Interface element records:
══════════

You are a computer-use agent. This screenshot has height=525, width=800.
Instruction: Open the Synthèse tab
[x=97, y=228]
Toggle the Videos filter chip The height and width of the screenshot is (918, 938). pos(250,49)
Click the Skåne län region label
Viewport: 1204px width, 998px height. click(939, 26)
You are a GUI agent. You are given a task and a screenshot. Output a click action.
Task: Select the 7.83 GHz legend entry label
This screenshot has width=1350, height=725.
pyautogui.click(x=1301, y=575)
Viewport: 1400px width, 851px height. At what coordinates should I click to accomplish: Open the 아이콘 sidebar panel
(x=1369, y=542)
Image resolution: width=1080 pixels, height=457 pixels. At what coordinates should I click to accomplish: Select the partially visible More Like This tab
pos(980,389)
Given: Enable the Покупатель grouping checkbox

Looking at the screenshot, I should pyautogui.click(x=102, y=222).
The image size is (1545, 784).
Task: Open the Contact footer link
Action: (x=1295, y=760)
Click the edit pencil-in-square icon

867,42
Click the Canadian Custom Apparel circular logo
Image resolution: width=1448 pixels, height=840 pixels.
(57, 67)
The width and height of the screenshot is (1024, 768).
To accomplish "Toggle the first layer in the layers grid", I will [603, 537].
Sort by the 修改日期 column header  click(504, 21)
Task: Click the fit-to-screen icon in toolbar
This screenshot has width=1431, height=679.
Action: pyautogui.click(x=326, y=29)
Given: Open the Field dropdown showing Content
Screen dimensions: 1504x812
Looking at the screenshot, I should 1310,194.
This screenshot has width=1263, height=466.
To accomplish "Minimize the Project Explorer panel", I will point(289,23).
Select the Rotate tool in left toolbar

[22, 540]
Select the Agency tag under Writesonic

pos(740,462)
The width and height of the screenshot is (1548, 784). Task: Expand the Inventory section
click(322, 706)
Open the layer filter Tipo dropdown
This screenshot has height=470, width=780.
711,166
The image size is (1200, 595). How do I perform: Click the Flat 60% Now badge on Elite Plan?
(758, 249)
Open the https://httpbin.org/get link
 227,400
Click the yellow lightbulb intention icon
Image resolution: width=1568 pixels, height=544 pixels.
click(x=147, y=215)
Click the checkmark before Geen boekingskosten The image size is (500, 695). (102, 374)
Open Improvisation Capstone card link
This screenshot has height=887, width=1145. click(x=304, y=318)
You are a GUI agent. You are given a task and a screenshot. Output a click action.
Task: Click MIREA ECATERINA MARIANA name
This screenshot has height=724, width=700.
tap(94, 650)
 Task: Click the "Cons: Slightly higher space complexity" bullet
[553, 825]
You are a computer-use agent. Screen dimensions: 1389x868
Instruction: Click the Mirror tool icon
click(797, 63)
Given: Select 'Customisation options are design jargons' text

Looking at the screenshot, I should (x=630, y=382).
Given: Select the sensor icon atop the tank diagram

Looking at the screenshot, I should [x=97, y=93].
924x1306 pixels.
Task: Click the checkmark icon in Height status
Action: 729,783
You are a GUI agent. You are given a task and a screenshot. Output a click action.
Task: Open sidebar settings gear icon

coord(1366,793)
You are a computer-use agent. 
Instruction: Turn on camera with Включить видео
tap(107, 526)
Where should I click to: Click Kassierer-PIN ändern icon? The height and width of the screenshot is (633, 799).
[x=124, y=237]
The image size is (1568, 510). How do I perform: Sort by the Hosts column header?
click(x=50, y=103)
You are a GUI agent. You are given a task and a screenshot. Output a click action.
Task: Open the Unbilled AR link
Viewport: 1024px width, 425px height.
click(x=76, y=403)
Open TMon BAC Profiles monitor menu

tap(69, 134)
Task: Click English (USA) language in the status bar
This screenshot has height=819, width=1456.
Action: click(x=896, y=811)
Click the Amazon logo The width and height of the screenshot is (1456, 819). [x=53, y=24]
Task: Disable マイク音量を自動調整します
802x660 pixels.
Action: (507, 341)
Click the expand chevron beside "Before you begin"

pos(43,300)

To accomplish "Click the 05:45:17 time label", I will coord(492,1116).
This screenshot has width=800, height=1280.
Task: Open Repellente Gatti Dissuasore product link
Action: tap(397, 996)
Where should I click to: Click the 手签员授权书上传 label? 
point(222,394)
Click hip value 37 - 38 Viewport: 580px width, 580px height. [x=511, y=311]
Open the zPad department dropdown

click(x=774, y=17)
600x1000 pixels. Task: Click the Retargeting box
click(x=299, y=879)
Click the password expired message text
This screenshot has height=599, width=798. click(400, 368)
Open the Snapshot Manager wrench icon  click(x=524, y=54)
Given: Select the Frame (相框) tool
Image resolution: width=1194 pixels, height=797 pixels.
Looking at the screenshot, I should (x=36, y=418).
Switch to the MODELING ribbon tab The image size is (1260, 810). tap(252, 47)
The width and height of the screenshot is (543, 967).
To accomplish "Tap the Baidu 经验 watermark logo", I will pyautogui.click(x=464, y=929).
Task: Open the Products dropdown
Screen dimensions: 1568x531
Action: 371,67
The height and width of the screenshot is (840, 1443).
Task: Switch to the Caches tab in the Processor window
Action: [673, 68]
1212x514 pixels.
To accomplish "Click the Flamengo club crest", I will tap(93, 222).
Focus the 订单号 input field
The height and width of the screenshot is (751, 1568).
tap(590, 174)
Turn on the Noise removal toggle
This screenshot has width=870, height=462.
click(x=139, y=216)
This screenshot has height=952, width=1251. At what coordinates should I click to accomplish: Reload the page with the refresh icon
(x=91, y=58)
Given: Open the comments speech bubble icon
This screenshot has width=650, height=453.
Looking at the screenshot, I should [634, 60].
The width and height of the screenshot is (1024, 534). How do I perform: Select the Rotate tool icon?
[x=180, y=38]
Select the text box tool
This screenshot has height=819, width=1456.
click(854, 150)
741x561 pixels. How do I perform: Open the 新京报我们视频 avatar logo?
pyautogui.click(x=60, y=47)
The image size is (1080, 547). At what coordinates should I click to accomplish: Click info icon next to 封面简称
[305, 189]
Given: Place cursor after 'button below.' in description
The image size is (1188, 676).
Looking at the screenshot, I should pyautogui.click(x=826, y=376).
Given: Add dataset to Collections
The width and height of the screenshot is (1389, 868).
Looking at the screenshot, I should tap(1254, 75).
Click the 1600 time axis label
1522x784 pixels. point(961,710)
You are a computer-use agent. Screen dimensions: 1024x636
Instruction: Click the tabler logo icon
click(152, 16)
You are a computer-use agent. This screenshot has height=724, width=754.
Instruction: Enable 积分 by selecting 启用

══════════

What you have to do: From the entries above, pull out every line that contains the word "computer" and list those lines.

Worked solution:
You are a computer-use agent. This screenshot has height=525, width=800.
You are a computer-use agent. Screen dimensions: 1389x868
You are a computer-use agent. 
You are a computer-use agent. Screen dimensions: 1024x636
You are a computer-use agent. This screenshot has height=724, width=754.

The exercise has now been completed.